EnerNOC is now entering South Korea, following an expansion into Japan, Germany and Ireland in 2014.

Today Healy announced that EnerNOC has secured several large customers -- LG Chem, Kolon Industries, COEX and Korea Paper -- to provide demand response services that will be sold on the Korean Power Exchange. Earlier this spring, Korea established a demand response market for the first time, opening up an opportunity for companies like EnerNOC with experience in the more mature U.S. market.

Healy said the strategy would be to “go and get customers to adopt new [energy management] software by helping them get involved in demand response opportunities first.”

Demand response will enable EnerNOC to enter new markets. But it sees software as an equally large revenue opportunity. According to the company, energy intelligence software will add $70 million in sales -- nearing the $90 million expected from international demand response markets.
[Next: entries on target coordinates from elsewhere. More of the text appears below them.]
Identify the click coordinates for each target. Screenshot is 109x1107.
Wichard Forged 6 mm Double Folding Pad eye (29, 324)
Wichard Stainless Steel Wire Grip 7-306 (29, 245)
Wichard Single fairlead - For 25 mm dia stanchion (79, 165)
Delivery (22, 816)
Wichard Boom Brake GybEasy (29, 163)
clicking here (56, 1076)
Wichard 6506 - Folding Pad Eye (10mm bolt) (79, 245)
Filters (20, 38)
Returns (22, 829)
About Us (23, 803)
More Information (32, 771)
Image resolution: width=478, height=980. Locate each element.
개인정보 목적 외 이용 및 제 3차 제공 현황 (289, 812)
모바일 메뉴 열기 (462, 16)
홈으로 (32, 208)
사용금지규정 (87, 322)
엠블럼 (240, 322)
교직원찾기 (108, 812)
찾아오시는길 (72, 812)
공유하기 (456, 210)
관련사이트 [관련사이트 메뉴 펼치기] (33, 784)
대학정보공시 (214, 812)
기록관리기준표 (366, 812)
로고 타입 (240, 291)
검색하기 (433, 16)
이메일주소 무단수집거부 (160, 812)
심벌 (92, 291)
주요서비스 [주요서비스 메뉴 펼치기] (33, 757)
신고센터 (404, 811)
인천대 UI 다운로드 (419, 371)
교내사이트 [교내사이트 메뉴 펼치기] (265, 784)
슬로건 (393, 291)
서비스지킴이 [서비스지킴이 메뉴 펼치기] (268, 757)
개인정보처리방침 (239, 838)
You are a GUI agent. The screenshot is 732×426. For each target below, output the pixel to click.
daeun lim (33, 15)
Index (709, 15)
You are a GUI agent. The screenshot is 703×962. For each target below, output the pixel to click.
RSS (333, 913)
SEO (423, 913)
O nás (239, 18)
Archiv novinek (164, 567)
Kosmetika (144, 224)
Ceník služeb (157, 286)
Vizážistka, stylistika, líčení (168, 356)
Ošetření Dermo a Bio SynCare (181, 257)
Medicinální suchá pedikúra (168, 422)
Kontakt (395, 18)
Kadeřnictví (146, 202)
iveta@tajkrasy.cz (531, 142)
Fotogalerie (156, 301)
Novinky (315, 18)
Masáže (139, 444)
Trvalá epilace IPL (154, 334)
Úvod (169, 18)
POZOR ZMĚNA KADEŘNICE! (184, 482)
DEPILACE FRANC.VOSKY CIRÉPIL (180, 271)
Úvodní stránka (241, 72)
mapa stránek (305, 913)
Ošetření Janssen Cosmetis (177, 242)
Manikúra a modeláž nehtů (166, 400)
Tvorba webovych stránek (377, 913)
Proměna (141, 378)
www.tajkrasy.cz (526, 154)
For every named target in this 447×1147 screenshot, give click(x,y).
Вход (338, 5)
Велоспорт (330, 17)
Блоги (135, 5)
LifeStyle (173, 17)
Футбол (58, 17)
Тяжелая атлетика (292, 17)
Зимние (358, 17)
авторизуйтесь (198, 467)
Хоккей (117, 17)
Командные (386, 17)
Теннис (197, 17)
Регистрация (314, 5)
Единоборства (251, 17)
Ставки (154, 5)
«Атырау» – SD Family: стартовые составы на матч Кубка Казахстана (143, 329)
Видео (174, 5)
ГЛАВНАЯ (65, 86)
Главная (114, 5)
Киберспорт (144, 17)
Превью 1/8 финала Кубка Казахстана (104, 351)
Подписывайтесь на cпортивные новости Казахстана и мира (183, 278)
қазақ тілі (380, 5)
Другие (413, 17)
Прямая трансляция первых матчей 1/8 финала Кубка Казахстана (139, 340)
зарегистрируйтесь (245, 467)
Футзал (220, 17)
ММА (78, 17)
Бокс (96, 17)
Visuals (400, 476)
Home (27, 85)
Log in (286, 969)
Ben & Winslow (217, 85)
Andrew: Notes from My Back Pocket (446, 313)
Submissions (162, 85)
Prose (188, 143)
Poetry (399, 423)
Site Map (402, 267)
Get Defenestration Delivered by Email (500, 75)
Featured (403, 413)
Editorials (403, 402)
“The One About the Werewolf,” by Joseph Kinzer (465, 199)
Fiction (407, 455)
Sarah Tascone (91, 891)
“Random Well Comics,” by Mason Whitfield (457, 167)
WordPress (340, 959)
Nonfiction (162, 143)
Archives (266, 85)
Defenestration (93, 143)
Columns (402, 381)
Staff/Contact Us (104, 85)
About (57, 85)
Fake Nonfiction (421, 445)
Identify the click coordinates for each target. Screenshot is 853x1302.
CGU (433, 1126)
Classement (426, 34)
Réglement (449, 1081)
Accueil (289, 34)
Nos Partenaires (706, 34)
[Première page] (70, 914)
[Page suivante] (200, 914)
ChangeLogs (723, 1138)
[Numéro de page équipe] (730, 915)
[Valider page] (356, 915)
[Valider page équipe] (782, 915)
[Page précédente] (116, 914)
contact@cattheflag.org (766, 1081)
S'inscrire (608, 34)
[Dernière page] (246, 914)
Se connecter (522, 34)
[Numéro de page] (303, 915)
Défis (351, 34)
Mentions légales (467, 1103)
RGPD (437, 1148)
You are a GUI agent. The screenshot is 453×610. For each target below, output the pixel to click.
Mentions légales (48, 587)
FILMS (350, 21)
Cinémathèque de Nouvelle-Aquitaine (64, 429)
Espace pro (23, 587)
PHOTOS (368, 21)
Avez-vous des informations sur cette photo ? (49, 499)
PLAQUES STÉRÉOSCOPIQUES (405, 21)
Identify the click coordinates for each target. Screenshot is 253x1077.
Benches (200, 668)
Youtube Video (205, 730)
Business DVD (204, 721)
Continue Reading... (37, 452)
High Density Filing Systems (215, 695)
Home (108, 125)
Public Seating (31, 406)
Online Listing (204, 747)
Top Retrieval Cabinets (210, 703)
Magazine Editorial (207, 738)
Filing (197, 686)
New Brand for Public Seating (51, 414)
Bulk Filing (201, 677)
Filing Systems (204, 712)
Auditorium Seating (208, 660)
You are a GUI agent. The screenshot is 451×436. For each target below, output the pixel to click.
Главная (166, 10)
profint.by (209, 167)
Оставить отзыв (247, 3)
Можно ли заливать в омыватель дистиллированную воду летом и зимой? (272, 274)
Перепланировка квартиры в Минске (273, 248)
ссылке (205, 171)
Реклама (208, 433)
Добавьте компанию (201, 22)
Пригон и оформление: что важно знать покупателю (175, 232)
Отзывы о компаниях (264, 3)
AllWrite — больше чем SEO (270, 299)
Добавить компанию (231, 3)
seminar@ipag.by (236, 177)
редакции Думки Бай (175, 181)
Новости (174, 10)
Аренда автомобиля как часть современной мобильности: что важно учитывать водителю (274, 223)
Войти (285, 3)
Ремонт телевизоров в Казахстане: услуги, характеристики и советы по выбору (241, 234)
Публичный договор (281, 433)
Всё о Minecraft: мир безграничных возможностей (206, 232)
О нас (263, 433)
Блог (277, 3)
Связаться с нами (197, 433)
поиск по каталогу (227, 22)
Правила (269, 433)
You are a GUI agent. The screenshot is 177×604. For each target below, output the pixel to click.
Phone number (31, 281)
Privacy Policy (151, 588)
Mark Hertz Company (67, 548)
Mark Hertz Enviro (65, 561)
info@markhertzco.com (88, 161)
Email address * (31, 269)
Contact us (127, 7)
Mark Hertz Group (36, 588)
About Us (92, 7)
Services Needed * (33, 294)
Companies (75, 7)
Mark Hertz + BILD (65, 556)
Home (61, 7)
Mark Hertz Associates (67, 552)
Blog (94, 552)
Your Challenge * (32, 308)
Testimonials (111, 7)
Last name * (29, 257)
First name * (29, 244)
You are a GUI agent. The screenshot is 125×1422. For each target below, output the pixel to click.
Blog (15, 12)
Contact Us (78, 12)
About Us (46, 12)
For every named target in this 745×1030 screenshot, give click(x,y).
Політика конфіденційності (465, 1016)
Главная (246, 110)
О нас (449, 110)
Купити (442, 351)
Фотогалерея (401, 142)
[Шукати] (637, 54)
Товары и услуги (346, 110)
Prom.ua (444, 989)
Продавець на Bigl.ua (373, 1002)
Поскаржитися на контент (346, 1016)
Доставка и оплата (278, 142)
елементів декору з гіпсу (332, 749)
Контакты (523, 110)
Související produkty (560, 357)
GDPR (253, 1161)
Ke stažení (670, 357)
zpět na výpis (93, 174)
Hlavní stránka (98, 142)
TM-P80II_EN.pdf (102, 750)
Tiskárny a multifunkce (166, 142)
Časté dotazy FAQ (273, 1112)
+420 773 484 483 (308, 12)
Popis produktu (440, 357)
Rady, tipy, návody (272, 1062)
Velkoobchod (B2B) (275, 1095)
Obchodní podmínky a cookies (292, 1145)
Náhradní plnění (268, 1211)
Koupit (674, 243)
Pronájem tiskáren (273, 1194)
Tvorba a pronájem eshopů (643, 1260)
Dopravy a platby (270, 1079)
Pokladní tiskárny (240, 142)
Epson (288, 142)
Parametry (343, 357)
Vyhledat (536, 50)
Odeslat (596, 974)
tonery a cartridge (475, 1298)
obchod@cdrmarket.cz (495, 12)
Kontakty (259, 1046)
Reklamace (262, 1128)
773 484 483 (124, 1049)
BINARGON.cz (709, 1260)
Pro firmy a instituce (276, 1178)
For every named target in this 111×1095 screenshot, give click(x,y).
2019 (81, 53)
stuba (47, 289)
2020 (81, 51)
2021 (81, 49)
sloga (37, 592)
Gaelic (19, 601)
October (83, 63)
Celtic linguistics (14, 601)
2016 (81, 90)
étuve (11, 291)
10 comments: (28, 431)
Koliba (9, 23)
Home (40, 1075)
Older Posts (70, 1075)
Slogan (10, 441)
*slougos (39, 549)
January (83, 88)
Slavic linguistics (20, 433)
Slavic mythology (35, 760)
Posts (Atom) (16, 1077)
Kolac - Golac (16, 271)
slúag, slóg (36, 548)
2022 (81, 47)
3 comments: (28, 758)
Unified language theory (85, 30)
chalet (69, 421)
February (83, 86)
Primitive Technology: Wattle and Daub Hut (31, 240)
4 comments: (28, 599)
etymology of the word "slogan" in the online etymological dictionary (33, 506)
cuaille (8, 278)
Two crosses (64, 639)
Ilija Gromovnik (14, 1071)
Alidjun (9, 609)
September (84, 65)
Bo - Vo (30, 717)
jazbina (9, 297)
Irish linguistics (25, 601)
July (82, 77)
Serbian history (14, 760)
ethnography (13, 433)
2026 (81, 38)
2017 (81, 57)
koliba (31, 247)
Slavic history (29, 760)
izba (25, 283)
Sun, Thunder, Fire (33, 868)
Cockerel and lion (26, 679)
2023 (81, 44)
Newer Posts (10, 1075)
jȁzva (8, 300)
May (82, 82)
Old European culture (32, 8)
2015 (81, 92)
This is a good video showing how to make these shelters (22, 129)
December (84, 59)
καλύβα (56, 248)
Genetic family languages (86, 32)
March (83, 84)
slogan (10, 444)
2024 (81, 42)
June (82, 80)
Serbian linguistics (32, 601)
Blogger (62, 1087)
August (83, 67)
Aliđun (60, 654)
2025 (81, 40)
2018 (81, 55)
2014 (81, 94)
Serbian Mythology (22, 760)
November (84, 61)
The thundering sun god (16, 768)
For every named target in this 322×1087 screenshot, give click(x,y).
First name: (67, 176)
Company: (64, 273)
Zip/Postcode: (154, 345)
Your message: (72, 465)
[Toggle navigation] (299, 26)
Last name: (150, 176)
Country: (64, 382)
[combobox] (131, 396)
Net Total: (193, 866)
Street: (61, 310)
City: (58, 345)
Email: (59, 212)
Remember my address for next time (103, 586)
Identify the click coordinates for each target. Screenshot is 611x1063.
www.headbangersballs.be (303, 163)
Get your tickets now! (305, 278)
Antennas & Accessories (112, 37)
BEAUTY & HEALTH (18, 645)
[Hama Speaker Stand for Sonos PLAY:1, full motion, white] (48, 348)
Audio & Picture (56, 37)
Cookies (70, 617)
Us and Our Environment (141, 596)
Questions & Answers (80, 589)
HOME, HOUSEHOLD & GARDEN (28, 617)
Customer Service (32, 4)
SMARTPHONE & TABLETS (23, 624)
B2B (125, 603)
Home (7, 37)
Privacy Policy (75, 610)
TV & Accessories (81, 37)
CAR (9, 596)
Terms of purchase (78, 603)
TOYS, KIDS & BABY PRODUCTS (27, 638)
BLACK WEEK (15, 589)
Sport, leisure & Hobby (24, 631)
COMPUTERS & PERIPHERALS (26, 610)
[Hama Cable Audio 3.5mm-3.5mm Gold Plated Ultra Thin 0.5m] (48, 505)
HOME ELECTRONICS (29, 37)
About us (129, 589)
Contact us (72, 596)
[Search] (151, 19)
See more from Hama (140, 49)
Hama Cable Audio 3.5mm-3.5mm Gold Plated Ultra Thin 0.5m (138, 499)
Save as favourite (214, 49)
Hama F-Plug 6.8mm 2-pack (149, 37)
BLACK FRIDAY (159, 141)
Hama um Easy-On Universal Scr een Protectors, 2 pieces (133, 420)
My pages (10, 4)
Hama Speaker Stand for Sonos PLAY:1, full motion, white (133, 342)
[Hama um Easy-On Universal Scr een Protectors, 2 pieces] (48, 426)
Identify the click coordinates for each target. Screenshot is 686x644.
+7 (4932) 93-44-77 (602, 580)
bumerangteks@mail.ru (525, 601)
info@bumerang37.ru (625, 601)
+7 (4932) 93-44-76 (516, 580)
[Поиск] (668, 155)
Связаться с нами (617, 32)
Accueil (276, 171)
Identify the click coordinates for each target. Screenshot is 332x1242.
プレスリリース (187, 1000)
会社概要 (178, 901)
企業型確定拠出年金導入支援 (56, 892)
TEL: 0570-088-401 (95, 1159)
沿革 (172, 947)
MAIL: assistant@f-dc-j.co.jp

Unlike many other cleantech industries where the U.S. has historically lagged, new demand response markets like the one in South Korea have emerged because of American leadership. Healy said the company has seen a dramatic pull from countries attempting to emulate what the U.S. has done.

“People from around the world are coming to our headquarters to hear about the opportunity of demand response,” said Healey. "It's different than what we see in other clean energy markets."

But expanding into new countries -- particularly those with markets that are far less mature -- creates plenty of sticking points for the once U.S.-centric EnerNOC.

The biggest issue is understanding rate structures and potential legal issues within every utility territory that offers demand response.

"There are 200,000 different ways to buy electricity over a wire around the world," said Healy. "It's very localized, so the demand response opportunities are distributed."

Although demand response is an easier sell for EnerNOC because of its long experience in the market, the company does find it hard to compete with local software providers for building energy management. 

"We have a brand name for demand response, but not necessarily for broader software. Local players can...[claim] you aren't the best fit. It's difficult to compete with that," said Healy.

Those local challenges make it imperative that the company hire lots of local people for support. EnerNOC has 200 people in software development and product marketing, but the vast majority sit in Boston. Healy said he's working on hiring more local product managers in new markets.

"We definitely need to put software resources and local product managers right in that market we're entering," he said. 

With so many new markets opening up for demand response around the world, the employee and local resource demands are increasing for the company. The company now has twenty-two offices in twelve different countries. International revenue grew 116 percent last year, reaching 19 percent of total revenue -- up from 1 percent in 2010.

"The international demand response market is significantly larger than the United States market and significantly less penetrated," wrote Healy in the company's 2013 yearly financial report.